_Given problem_. Count the lines in the data below that contain the string "each", where uppercase and lowercase letters count as different, and give only that number.

_Data to process_.

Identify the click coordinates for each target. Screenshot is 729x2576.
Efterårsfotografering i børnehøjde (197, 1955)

...

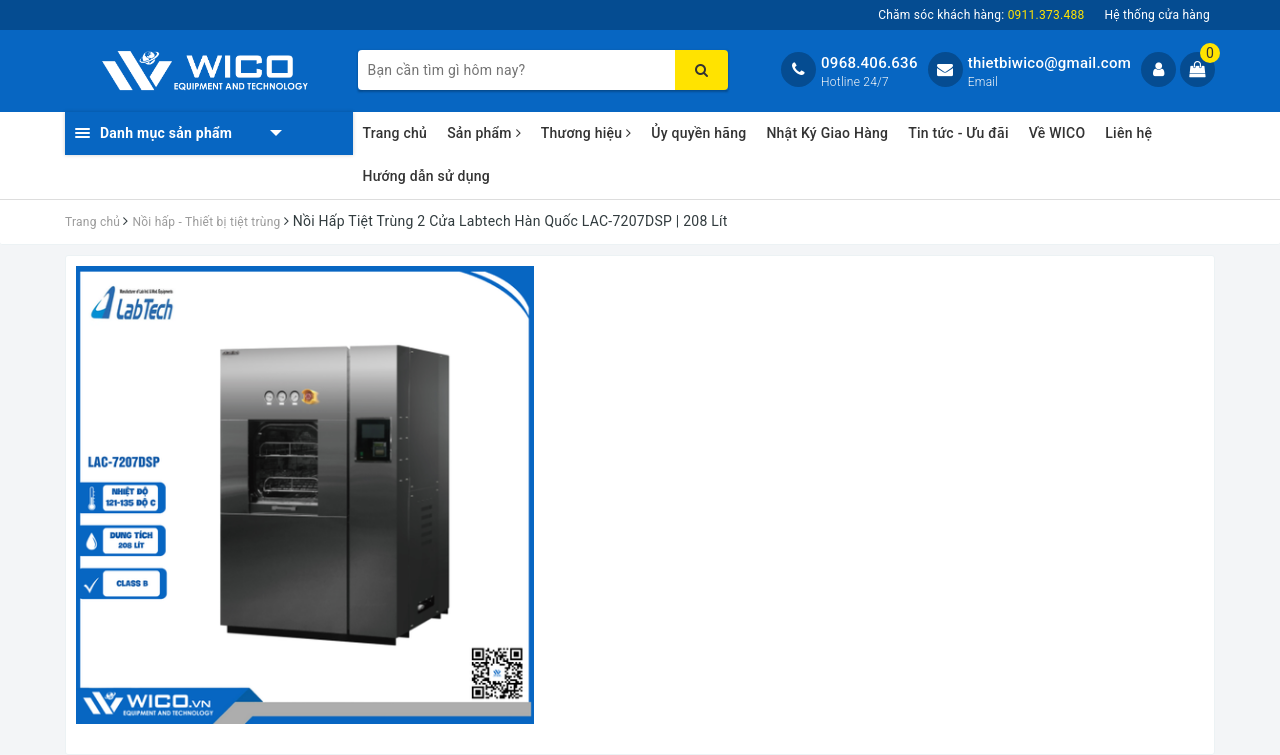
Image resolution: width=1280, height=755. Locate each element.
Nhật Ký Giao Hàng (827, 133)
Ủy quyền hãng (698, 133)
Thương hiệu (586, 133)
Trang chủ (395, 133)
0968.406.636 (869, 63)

_Result of this task_. 2